◆ **What to do**
Write down exactly the lines from the one below that has "Task: Open the Tabs menu" to the end of the data, both ends included; the pictures should not appear in your copy.

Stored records
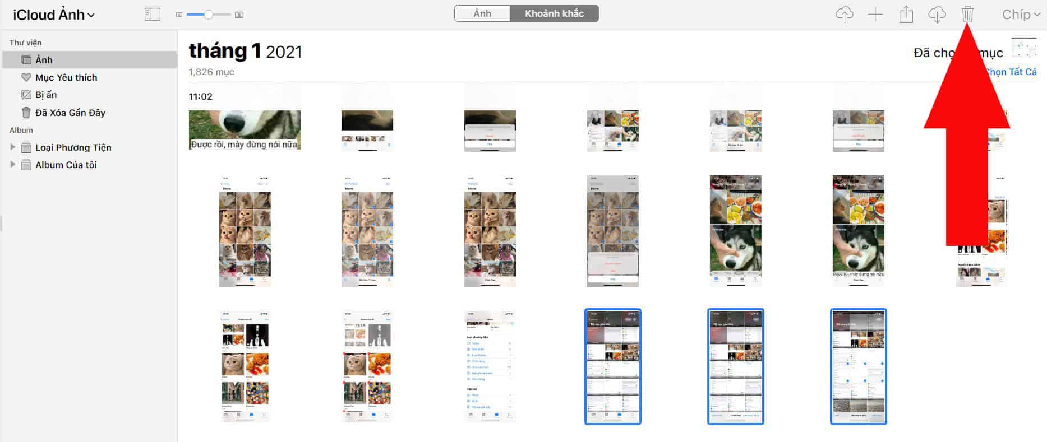Select the husky nose photo thumbnail
This screenshot has width=1047, height=442.
[245, 129]

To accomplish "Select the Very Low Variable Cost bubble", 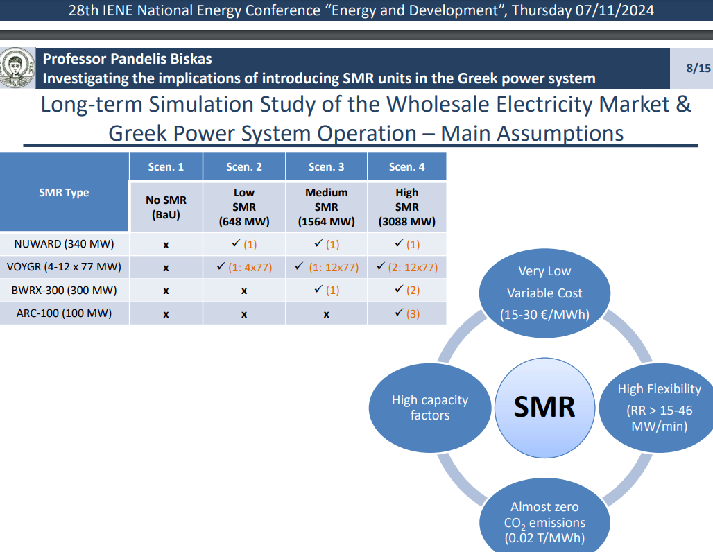I will coord(544,293).
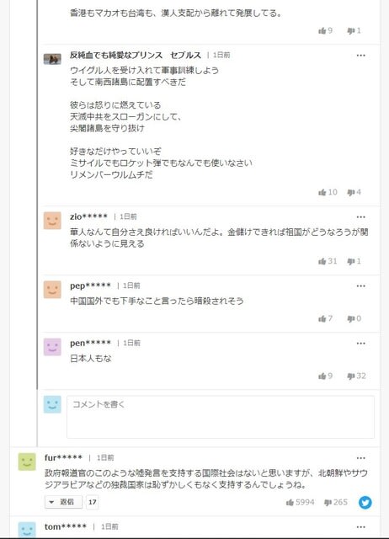Viewport: 389px width, 539px height.
Task: Click the username 反純血でも純愛なプリンス セブルス
Action: [x=136, y=55]
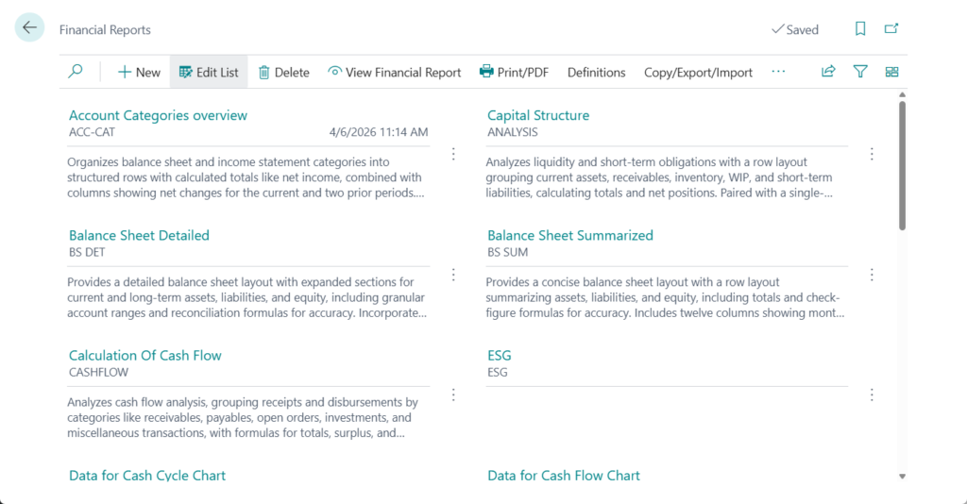The height and width of the screenshot is (504, 967).
Task: Open more options ellipsis in toolbar
Action: pyautogui.click(x=778, y=72)
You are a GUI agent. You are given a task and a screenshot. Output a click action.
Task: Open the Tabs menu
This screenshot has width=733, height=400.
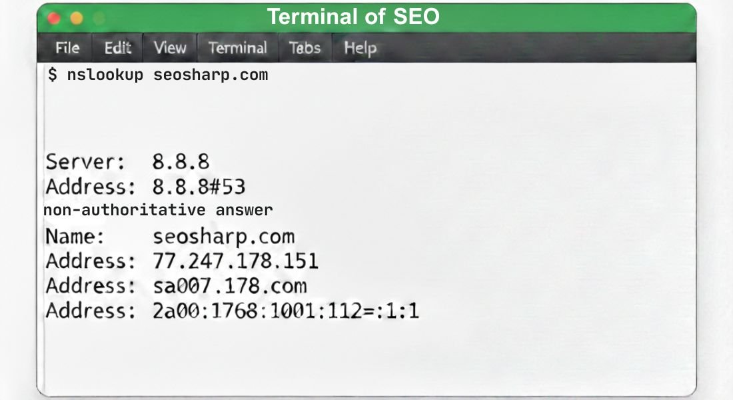tap(305, 48)
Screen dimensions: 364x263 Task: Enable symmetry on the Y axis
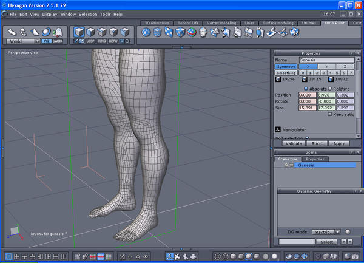point(326,66)
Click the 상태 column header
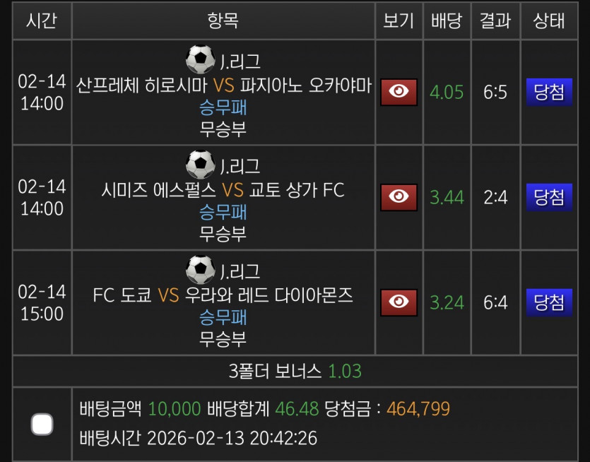The width and height of the screenshot is (590, 462). 549,20
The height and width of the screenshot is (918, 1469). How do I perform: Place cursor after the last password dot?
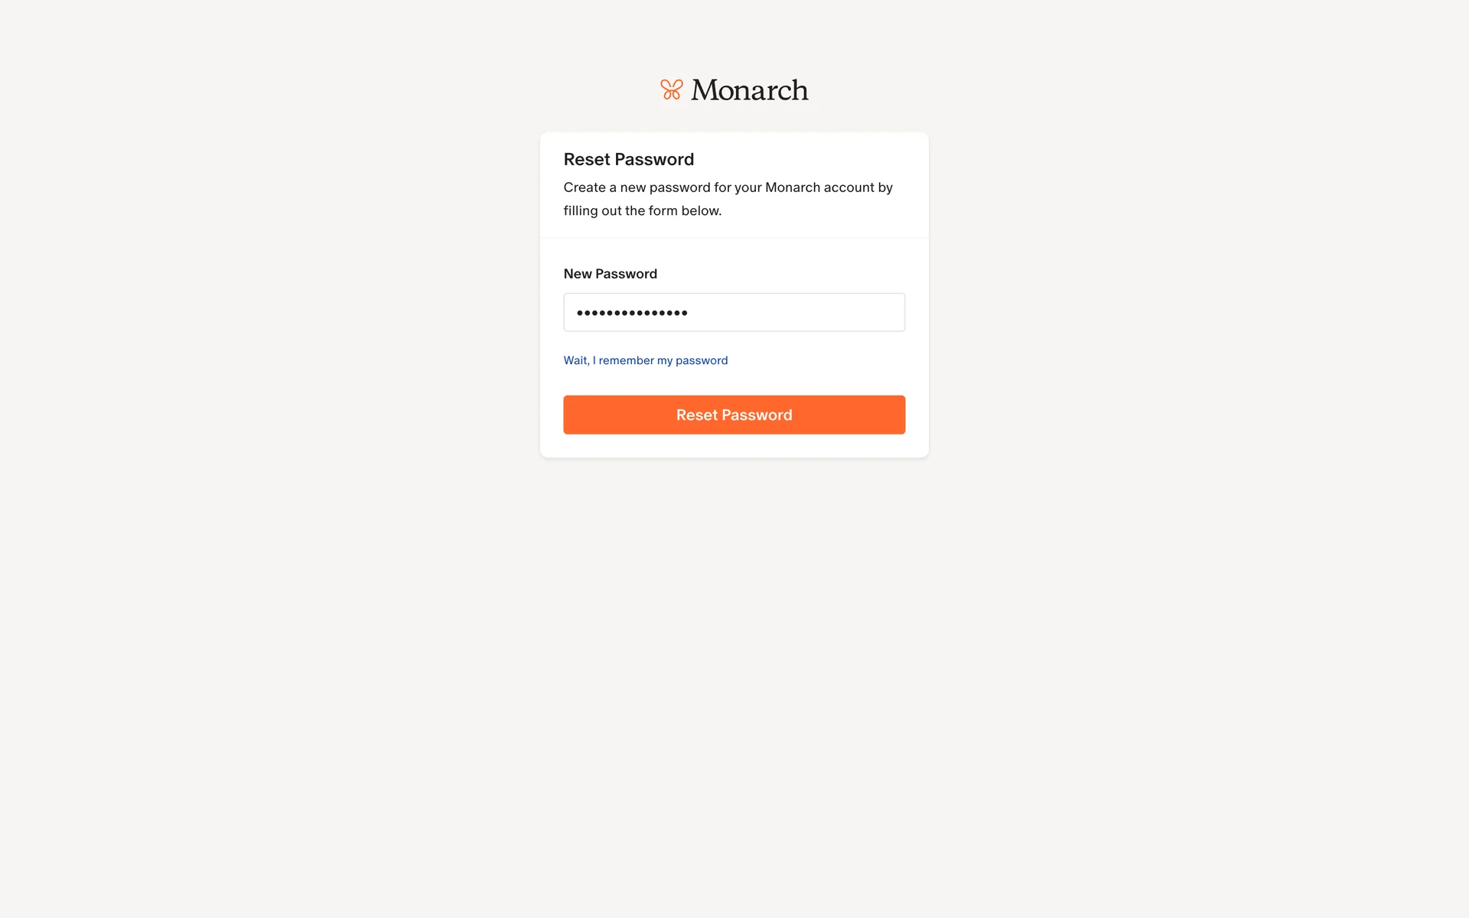[689, 312]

◆ **Solution below**
Task: Open the Tabs menu
This screenshot has width=733, height=400.
tap(305, 48)
Screen dimensions: 364x263 Task: Enable symmetry on the Y axis
point(326,66)
Click the 상태 column header
The width and height of the screenshot is (590, 462). 549,20
The height and width of the screenshot is (918, 1469). How do I perform: Place cursor after the last password dot?
[689, 312]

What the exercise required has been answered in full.